- DIRECTIONS -
The following entries are to be retyped in full, exactly as written.

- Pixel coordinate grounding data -
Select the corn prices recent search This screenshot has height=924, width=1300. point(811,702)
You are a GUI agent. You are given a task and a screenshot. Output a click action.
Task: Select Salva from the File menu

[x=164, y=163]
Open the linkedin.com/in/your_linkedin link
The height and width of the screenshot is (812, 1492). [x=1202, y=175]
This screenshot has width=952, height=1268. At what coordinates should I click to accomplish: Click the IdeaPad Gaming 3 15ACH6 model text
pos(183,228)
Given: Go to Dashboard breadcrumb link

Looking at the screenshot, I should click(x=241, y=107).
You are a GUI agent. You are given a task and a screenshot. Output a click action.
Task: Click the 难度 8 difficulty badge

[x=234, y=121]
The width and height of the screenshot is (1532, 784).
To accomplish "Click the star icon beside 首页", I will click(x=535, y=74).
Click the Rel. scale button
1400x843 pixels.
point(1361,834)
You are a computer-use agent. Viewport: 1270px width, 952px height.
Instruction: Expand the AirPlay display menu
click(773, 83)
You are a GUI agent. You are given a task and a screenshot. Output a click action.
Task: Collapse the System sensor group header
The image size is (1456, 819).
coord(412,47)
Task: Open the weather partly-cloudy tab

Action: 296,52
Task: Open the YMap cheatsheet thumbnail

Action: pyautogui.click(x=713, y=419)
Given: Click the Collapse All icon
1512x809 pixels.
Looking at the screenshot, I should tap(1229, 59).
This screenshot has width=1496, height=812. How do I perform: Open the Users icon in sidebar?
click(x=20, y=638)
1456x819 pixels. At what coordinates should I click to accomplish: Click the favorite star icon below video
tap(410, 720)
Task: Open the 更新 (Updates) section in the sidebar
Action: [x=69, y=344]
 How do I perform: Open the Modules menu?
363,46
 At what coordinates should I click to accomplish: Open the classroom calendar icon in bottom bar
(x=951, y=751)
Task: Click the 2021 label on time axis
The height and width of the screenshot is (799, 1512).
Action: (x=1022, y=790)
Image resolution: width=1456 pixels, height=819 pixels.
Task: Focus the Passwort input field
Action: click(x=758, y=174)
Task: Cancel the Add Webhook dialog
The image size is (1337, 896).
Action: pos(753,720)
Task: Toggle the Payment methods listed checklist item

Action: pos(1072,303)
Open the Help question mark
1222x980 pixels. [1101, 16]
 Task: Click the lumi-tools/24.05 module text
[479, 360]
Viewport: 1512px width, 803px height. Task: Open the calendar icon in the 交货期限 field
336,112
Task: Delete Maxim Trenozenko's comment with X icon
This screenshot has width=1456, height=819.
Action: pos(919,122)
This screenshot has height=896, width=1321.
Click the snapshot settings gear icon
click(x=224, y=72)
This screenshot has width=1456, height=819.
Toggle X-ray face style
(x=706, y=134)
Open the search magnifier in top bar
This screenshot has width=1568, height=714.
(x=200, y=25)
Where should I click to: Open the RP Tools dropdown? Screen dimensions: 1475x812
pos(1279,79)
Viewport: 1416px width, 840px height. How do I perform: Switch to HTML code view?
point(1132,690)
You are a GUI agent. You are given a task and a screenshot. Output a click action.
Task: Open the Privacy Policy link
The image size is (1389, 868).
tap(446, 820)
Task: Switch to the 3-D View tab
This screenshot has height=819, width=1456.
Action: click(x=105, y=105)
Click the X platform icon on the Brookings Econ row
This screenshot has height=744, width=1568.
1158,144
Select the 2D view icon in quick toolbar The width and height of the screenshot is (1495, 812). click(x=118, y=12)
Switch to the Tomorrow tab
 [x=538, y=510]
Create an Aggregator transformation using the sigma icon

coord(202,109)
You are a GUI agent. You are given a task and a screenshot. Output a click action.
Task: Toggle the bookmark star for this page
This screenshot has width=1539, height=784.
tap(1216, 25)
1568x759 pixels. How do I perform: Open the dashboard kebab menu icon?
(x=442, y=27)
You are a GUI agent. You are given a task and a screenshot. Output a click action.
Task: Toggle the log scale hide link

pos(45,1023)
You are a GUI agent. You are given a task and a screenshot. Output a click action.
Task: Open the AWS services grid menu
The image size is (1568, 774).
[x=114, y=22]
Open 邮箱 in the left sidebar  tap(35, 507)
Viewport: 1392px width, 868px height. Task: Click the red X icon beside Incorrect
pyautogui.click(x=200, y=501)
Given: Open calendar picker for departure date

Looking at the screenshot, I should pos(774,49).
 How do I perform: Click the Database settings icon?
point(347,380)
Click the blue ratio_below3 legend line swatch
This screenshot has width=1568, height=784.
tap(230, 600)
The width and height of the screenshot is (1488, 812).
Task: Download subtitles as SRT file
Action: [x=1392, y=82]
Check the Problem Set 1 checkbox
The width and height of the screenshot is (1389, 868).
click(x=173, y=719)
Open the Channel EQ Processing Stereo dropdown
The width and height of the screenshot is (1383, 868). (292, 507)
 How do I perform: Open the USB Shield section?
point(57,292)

- SOLVED EXERCISE -
Select the corn prices recent search This screenshot has height=924, width=1300. point(811,702)
You are a GUI agent. You are given a task and a screenshot. Output a click action.
Task: Select Salva from the File menu

[x=164, y=163]
Open the linkedin.com/in/your_linkedin link
The height and width of the screenshot is (812, 1492). [x=1202, y=175]
This screenshot has width=952, height=1268. At what coordinates should I click to accomplish: Click the IdeaPad Gaming 3 15ACH6 model text
pos(183,228)
Given: Go to Dashboard breadcrumb link

Looking at the screenshot, I should click(x=241, y=107).
You are a GUI agent. You are given a task and a screenshot. Output a click action.
Task: Click the 难度 8 difficulty badge

[x=234, y=121]
The width and height of the screenshot is (1532, 784).
To accomplish "Click the star icon beside 首页", I will click(x=535, y=74).
Click the Rel. scale button
1400x843 pixels.
point(1361,834)
You are a computer-use agent. Viewport: 1270px width, 952px height.
Instruction: Expand the AirPlay display menu
click(773, 83)
You are a GUI agent. You are given a task and a screenshot. Output a click action.
Task: Collapse the System sensor group header
The image size is (1456, 819).
coord(412,47)
Task: Open the weather partly-cloudy tab

Action: 296,52
Task: Open the YMap cheatsheet thumbnail

Action: pyautogui.click(x=713, y=419)
Given: Click the Collapse All icon
1512x809 pixels.
Looking at the screenshot, I should tap(1229, 59).
This screenshot has width=1496, height=812. How do I perform: Open the Users icon in sidebar?
click(x=20, y=638)
1456x819 pixels. At what coordinates should I click to accomplish: Click the favorite star icon below video
tap(410, 720)
Task: Open the 更新 (Updates) section in the sidebar
Action: [x=69, y=344]
 How do I perform: Open the Modules menu?
363,46
 At what coordinates should I click to accomplish: Open the classroom calendar icon in bottom bar
(x=951, y=751)
Task: Click the 2021 label on time axis
The height and width of the screenshot is (799, 1512).
Action: (x=1022, y=790)
Image resolution: width=1456 pixels, height=819 pixels.
Task: Focus the Passwort input field
Action: click(x=758, y=174)
Task: Cancel the Add Webhook dialog
The image size is (1337, 896).
Action: pos(753,720)
Task: Toggle the Payment methods listed checklist item

Action: pos(1072,303)
Open the Help question mark
1222x980 pixels. [1101, 16]
 Task: Click the lumi-tools/24.05 module text
[479, 360]
Viewport: 1512px width, 803px height. Task: Open the calendar icon in the 交货期限 field
336,112
Task: Delete Maxim Trenozenko's comment with X icon
This screenshot has width=1456, height=819.
Action: pos(919,122)
This screenshot has height=896, width=1321.
Click the snapshot settings gear icon
click(x=224, y=72)
This screenshot has width=1456, height=819.
Toggle X-ray face style
(x=706, y=134)
Open the search magnifier in top bar
This screenshot has width=1568, height=714.
(x=200, y=25)
Where should I click to: Open the RP Tools dropdown? Screen dimensions: 1475x812
pos(1279,79)
Viewport: 1416px width, 840px height. How do I perform: Switch to HTML code view?
point(1132,690)
You are a GUI agent. You are given a task and a screenshot. Output a click action.
Task: Open the Privacy Policy link
The image size is (1389, 868).
tap(446, 820)
Task: Switch to the 3-D View tab
This screenshot has height=819, width=1456.
Action: click(x=105, y=105)
Click the X platform icon on the Brookings Econ row
This screenshot has height=744, width=1568.
1158,144
Select the 2D view icon in quick toolbar The width and height of the screenshot is (1495, 812). click(x=118, y=12)
Switch to the Tomorrow tab
 [x=538, y=510]
Create an Aggregator transformation using the sigma icon

coord(202,109)
You are a GUI agent. You are given a task and a screenshot. Output a click action.
Task: Toggle the bookmark star for this page
This screenshot has width=1539, height=784.
tap(1216, 25)
1568x759 pixels. How do I perform: Open the dashboard kebab menu icon?
(x=442, y=27)
You are a GUI agent. You are given a task and a screenshot. Output a click action.
Task: Toggle the log scale hide link

pos(45,1023)
You are a GUI agent. You are given a task and a screenshot. Output a click action.
Task: Open the AWS services grid menu
The image size is (1568, 774).
[x=114, y=22]
Open 邮箱 in the left sidebar  tap(35, 507)
Viewport: 1392px width, 868px height. Task: Click the red X icon beside Incorrect
pyautogui.click(x=200, y=501)
Given: Open calendar picker for departure date

Looking at the screenshot, I should pos(774,49).
 How do I perform: Click the Database settings icon?
point(347,380)
Click the blue ratio_below3 legend line swatch
This screenshot has width=1568, height=784.
tap(230, 600)
The width and height of the screenshot is (1488, 812).
Task: Download subtitles as SRT file
Action: [x=1392, y=82]
Check the Problem Set 1 checkbox
The width and height of the screenshot is (1389, 868).
click(x=173, y=719)
Open the Channel EQ Processing Stereo dropdown
The width and height of the screenshot is (1383, 868). (292, 507)
 How do I perform: Open the USB Shield section?
point(57,292)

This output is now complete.